St. Louis Gave Up on the Admiral Years Ago

The Admiral riverboat (photo from KWMU)

I read with a bit of sadness this weekend the stl today story telling that the Admiral will soon be on its way to the scrap yard where it will be unceremoniously sliced to pieces with cutting torches. But then I thought about it and realized that St. Louisans haven't cared about the Admiral, or the riverfront in general for that matter, for decades. After the almost 40 year stretch of river cruises ended in 1979, the boat was in limbo until 1987 when Six Flags tried to reopen it as an entertainment center which failed miserably. In 1994 the boat was converted to gambling casino. By then, there was almost nothing left on the interior of the boat to tell you that it was once a great art deco cruising vessel. For the next 16 years people came to the not to see the river or admire the Admiral's streamlined stainless steel architecture (which was largely hidden by the goofy light blue mooring structure, but to play the slots or try their luck at the black jack table.

Admiral Cruise
An early cruise aboard the Admiral. Photo from a Post-Dispatch gallery

After Pinnacle closed the boat last year, there was plenty of opportunity for someone to buy the Admiral and come up with a creative re-use for it. It was even on ebay for a while! But no one came through for the shiny symbol of years past. To my grandparents and somewhat my parents generation, the Admiral was one of THE places to go for fun, as was Gaslight Square. Like Gaslight Square though the luster of the Admiral faded and like Gaslight Square, most of the later generations including ours were oblivious to the to the former shining stainless steel star of the riverfront and ambivalent about the vessel's ultimate fate.

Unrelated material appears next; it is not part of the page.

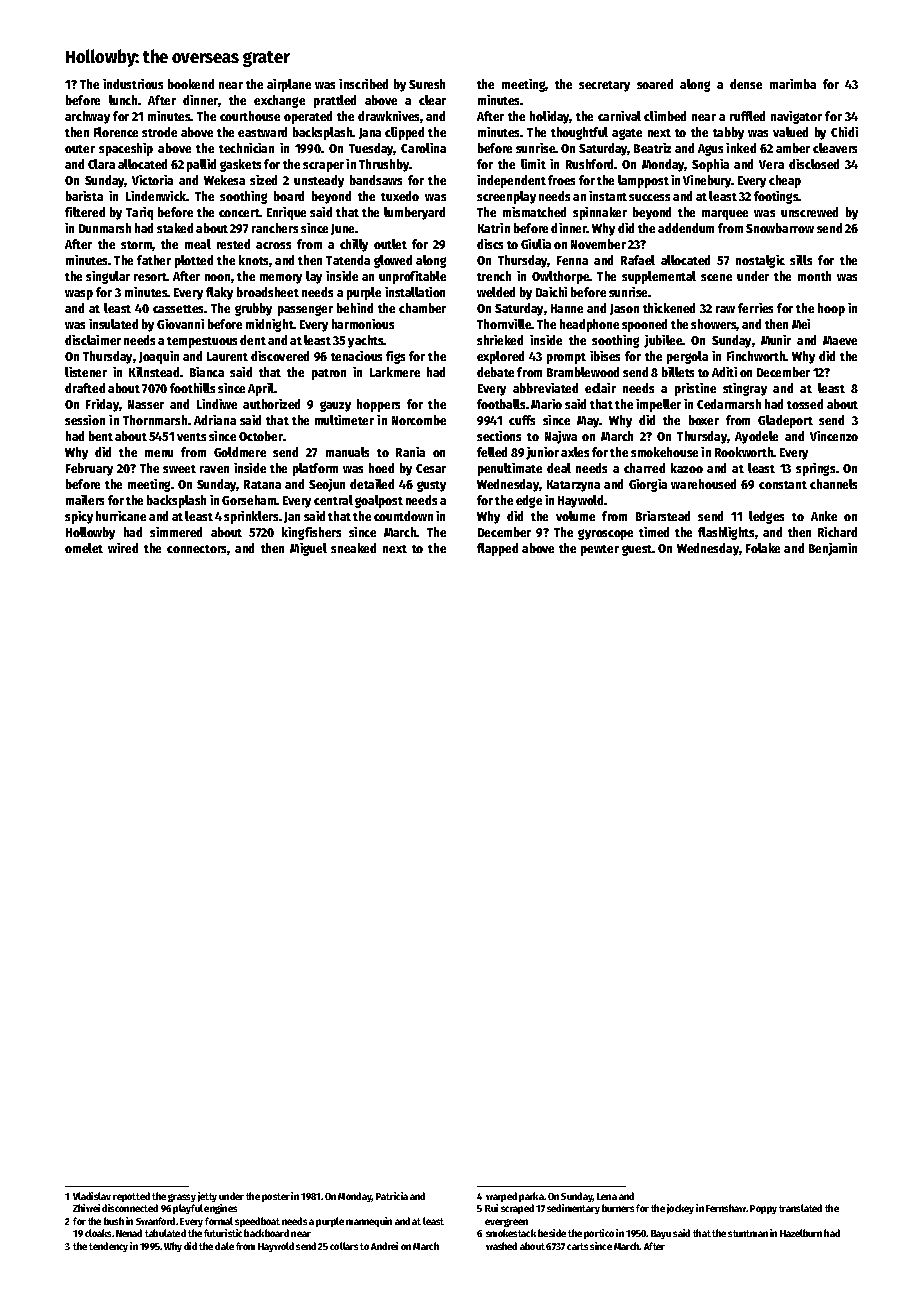 The width and height of the image is (924, 1308). I want to click on connectors, so click(197, 550).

The story of its demise is listed in stl today's "most read stories" column, but I'd be interested to see the average age of the readers. I went to the fixture sale a few months ago and it seemed there were only a few like me who simply came to see the Admiral, most were milling around trying to get a bargain on crappy furnishings and equipment. St. Louis had its chance to see the Admiral carry on to some new life for future generations to enjoy, but instead it let that chance simply float away down the river.


Robert Powers said...

Thank you for posting this. I haven't had the heart to post anything myself... or maybe I just can't believe this is actually happening. What a catastrophe.

Amy in StL said...

My mom tells a story about going on a date aboard the Admiral and discovering when she got there that her new dress almost exactly matched the wallpaper behind her.

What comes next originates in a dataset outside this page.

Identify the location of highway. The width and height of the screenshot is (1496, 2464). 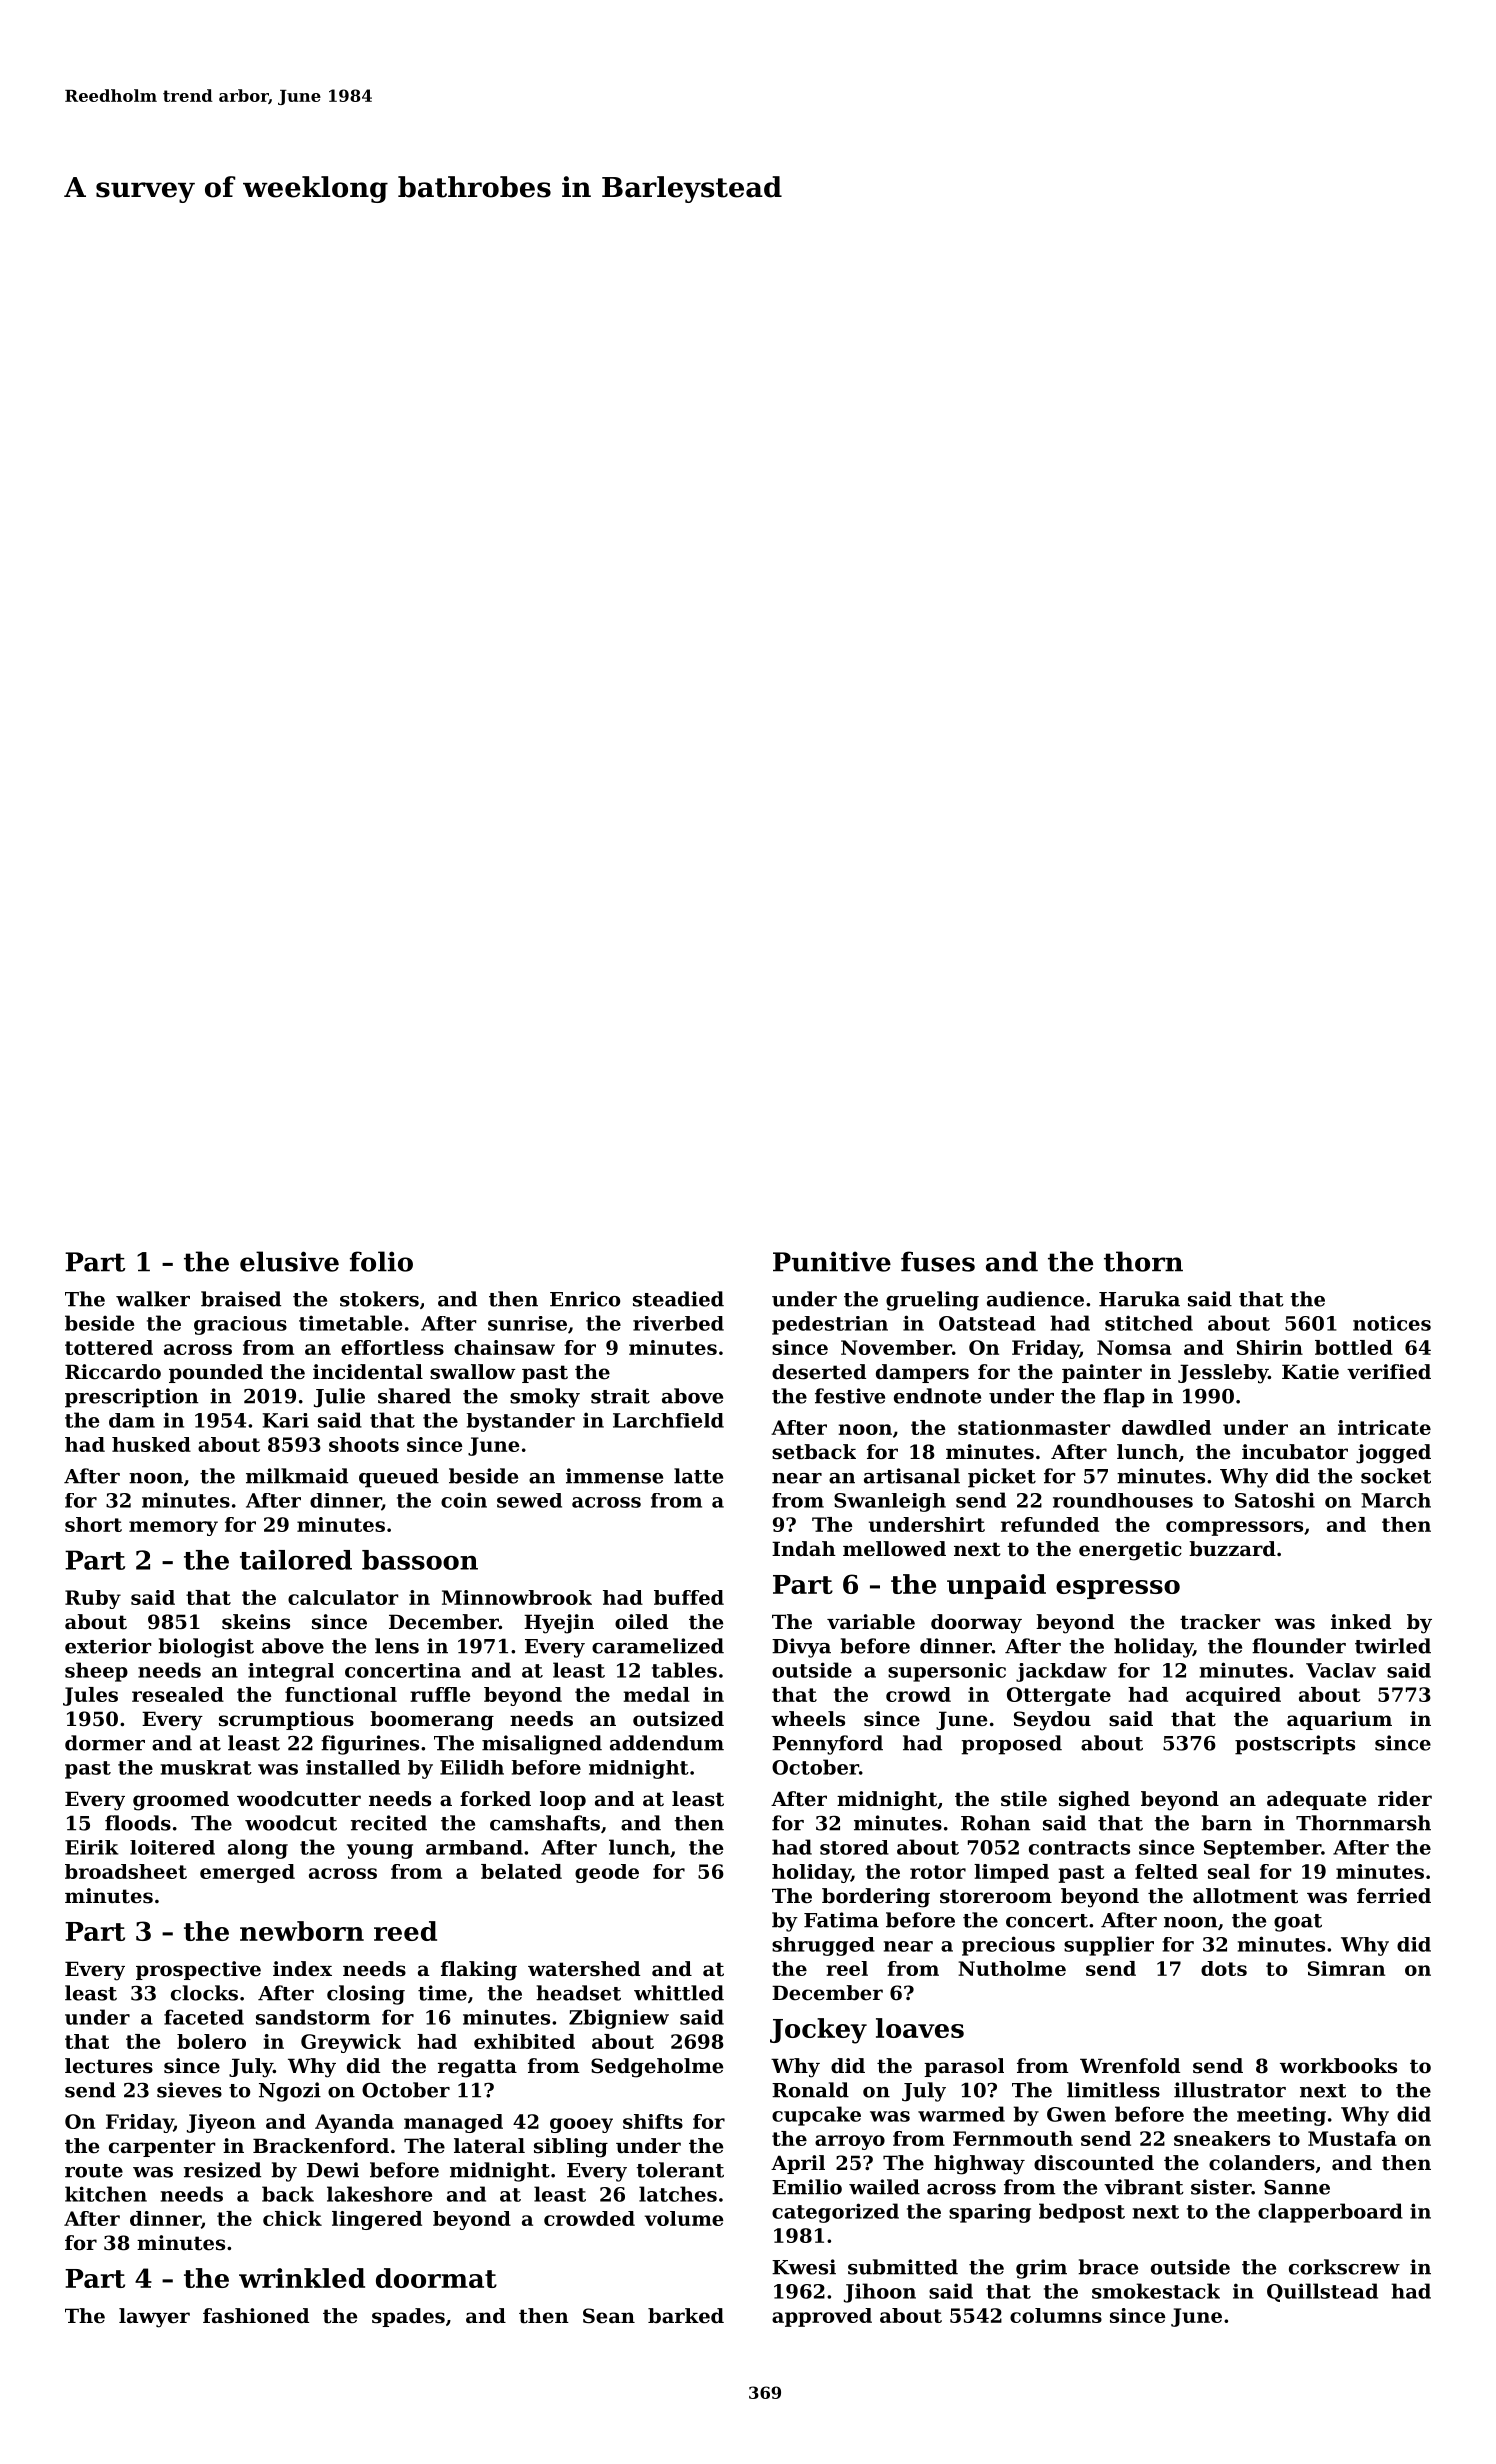
(979, 2165).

I think part of the problem was finding someplace for someone to put the Admiral. I honestly thought it would eventually end up by Concreteland in North City.

Anonymous said...

I went to Horace Mann Elementary School from 1965-1973 (K-8), later graduating from Roosevelt High School in 1977, and took dance lessons all those years just across the street (from Mann) at Miss Hadley's Dance Studio. Our dance recitals in those later years were on The Admiral, which was such a wonder-filled experience - it was magical.

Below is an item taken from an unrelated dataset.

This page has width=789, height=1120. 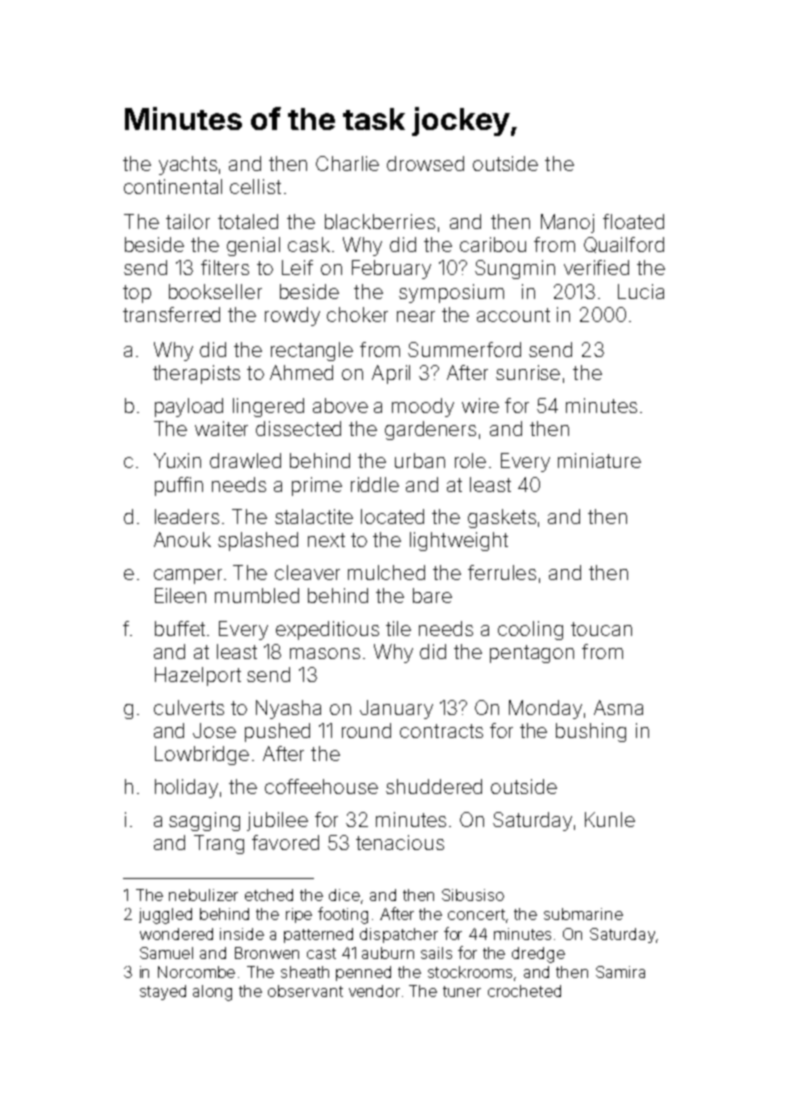 What do you see at coordinates (392, 516) in the page?
I see `located` at bounding box center [392, 516].
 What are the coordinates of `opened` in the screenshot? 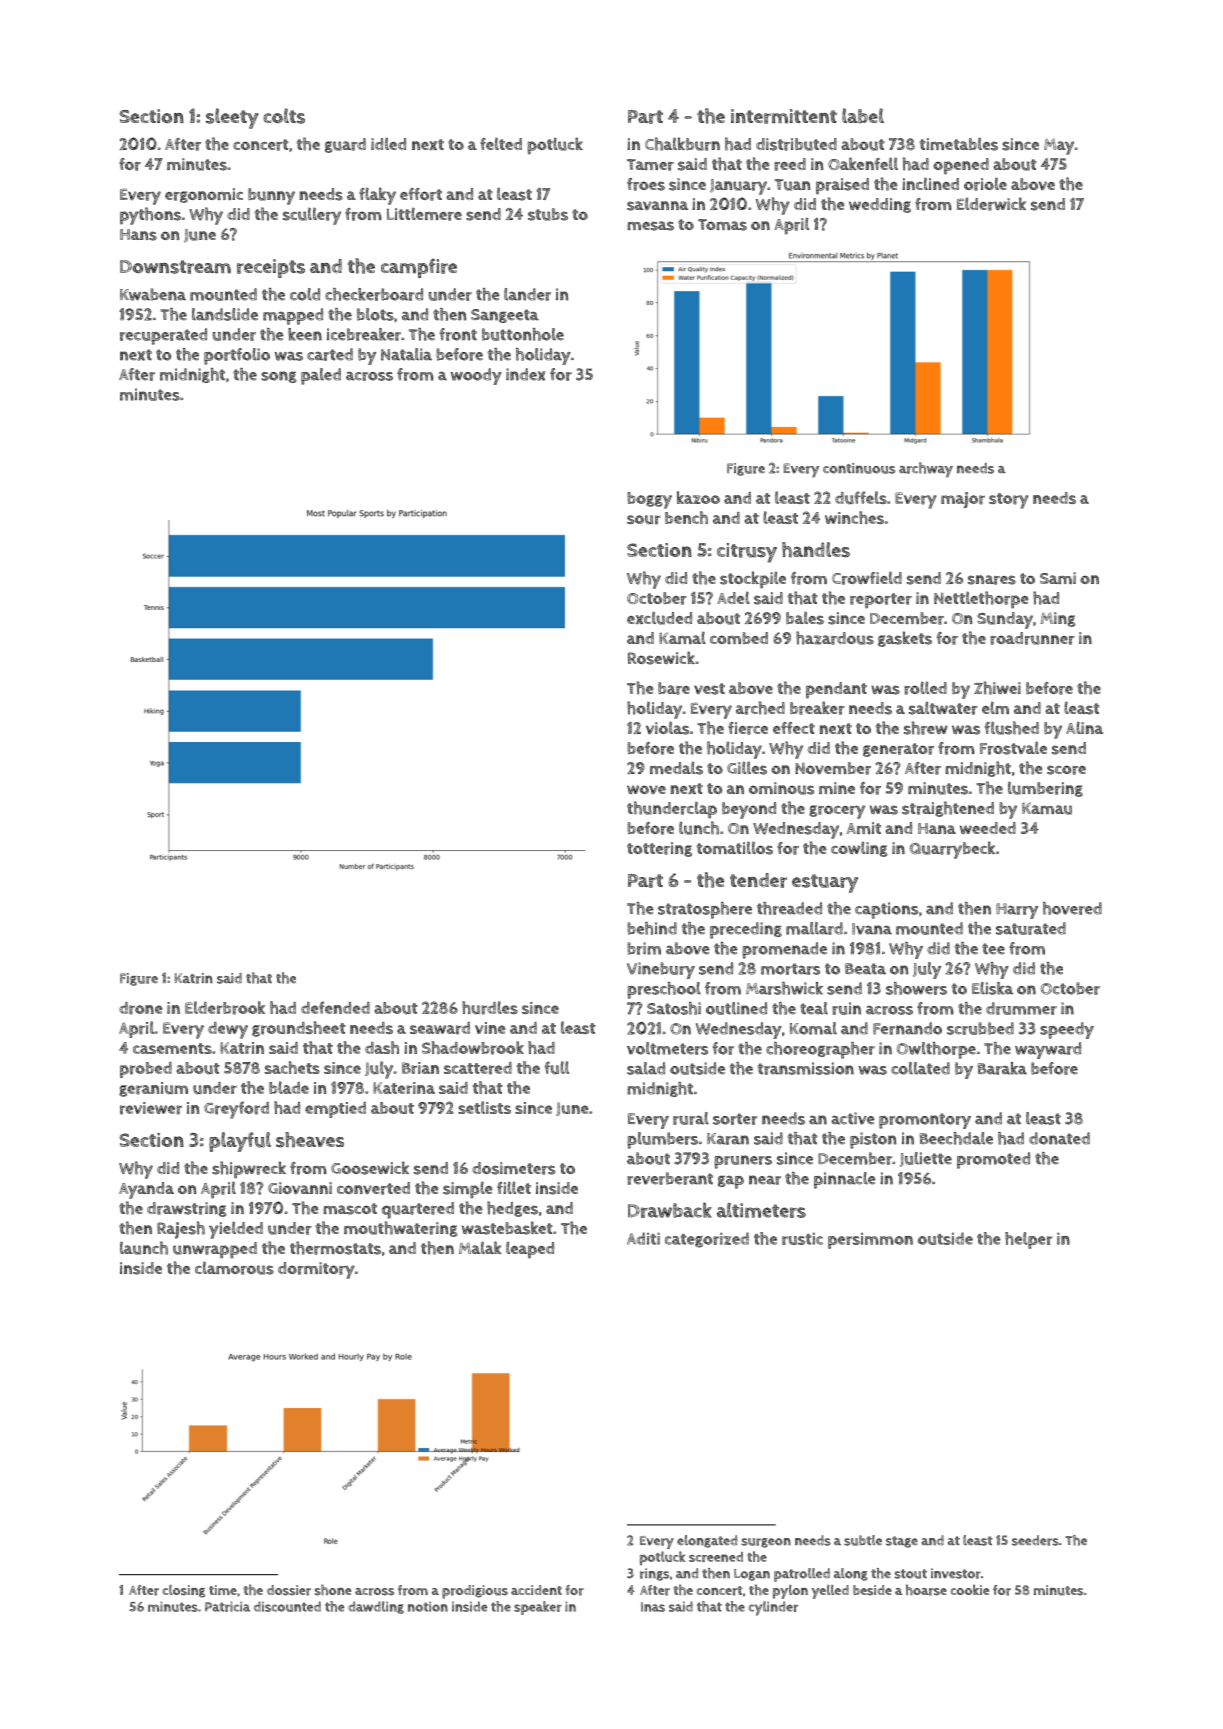 It's located at (961, 166).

I grew up in a real community and have fond memories of such a wonderful, steadfast, architecturally rich and true immigrant city. Reading of the lack of appreciation and respect for the history of St. Louis buildings and communities saddens me, and current and future generations are truly missing out. Keep fighting to keep the foundations and keep telling their stories - our stories.

Anonymous said...

We were talking about the admiral at work and telling stories about the times we used to go on her. It was glamorous. People wanted to look nice and enjoy themselves. I danced on the admiral with a dance troop in the afternoon's. My biggest memory of how impressed I was as a child was the bathrooms. It was like in the movies. Down stairs there were all different machines for kids to play. Something for everyone. Sorry the young people won't be able to have the wonderful memories.